Contribution Guidelines

  1. Before starting to code, it is a good practice to discuss it in the developer mailing list (Mailing lists), giving the reason for submitting your pull request so that it is clear and more experienced members can suggest appropriate solutions/ideas.
  2. All commits must include the author's full name and email address. For important modifications you will need to submit an Individual Contributor License Agreement (ICLA) .
  3. All new files must include the Apache Software Foundation license header. See any NetBeans source code in case of doubt.
  4. All commits must contain a meaningful commit message.
    1. A meaningful commit message holds in the first line a summary of the commit and in the body (beginning on the third-line) an explanation of what was changed and why it was done.
    2. Remember that in the future this commit message is most probably the only source of information why a change was committed to the code base.
    3. If the commit fixes a reported issue, the summary line should hold the issue number and title "[NETBEANS-XXX] Maven pom.xml file corrupted after inserting dependecies" for example.
  5. A Pull Request can consist of multiple commits. These commits should group the changes into meaningful entities. Fixup commits should be squashed into the base commit they fix.
  6. For contributors: Be prepared to be asked questions about your PR.
    1. A reviewer might have questions and you should be able to answer why you did a fix in a certain way and why it is safe and appropriate.
    2. Remember that the review sometimes takes as long, as creating a patch in the first place.
    3. Good commit messages help as they anticipate questions.
  7. For reviewers: Keep in mind that the contributor wants to fix a problem and has put effort into it. So be polite and focused.
  8. Don't change code that is correct and works.
    1. Consider a simple loop. In many cases you can switch between for-loop, for-each-loop and stream construct. All are valid solutions, don't change the code if it is not broken.
    2. An improvement is a different case. For example a try-with-resource construct is in general more correct than the try-finally construct which many developers fail to implement correctly.
    3. Constructs leading to warnings from the javac are also good candidates for simple fixes.
  9. Run unit tests and, if you introduce new feature/fixes, add unit tests. So before you start your work, check that unit tests for the module you are working on run correctly and after you are done keep doing.
    1. If unit tests fail, fixing these would be a good addition to the code base (it would be good to use a separate commit for this)
  10. Keep your pull requests up-to-date. When the PR can't be merged directly (it can happen that changes are introduced into the code base, that conflict with your PR) you should then update it accordingly.
  11. Follow the coding conventions of the file. Your code should match that style and not stand out. For new files, please follow the code conventions for the NetBeans code base: https://netbeans.org/community/guidelines/code-conventions.html
  12. Try to keep the code readable, maintainable, easy to debug and performant.

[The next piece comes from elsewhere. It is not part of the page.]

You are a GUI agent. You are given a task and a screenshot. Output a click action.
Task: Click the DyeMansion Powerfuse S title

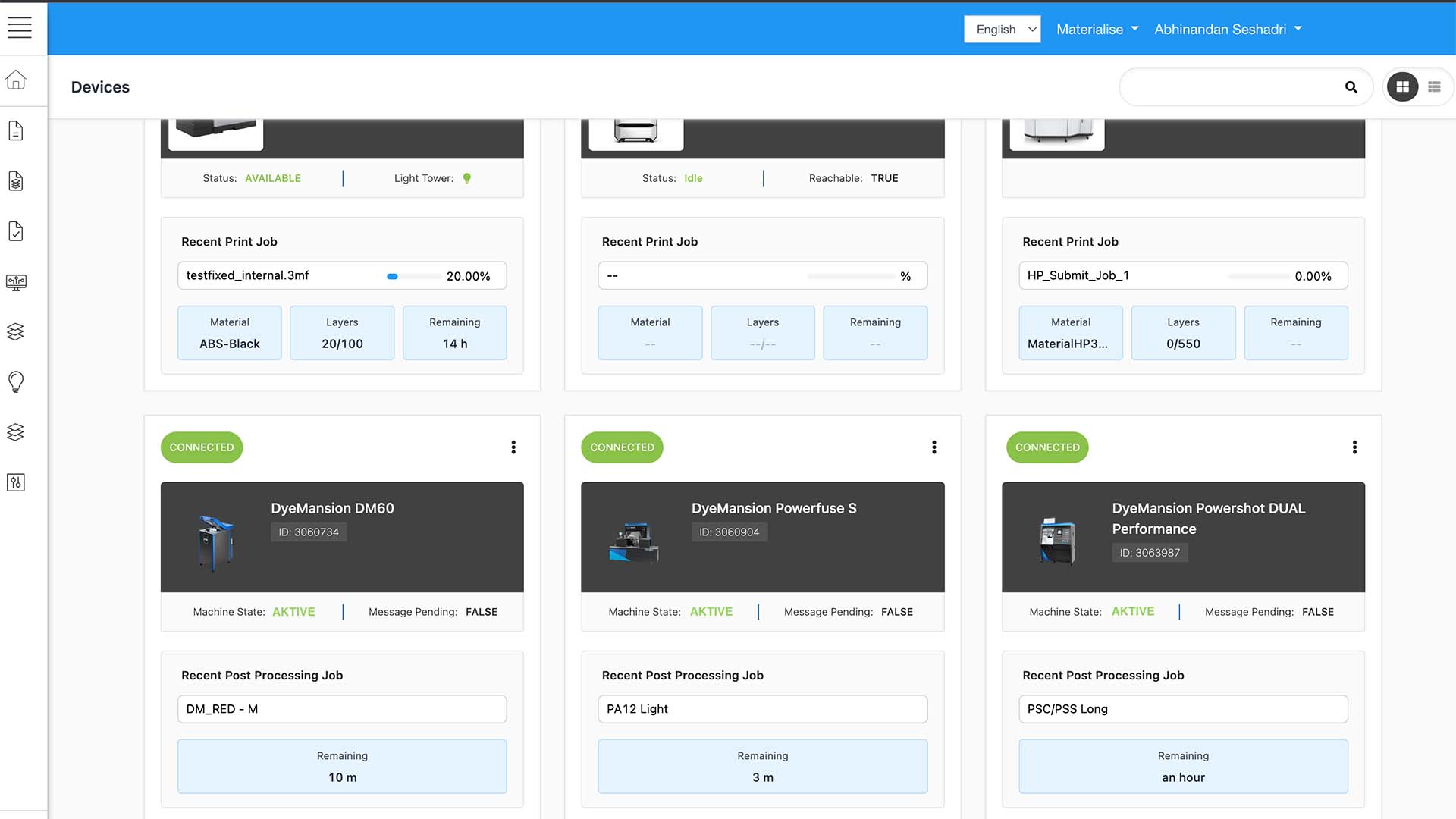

And remember: These are guidelines, not laws.

Internationalization

If the source code might be translated to other languages then please add the comment `// NOI18N` to the string literals that must not be translated. Strings to be translated should be properly added to resource bundles.

If the source code is not to be translated then avoid adding `// NOI18N` comments to the string literals; this just adds clutter and makes the code less readable.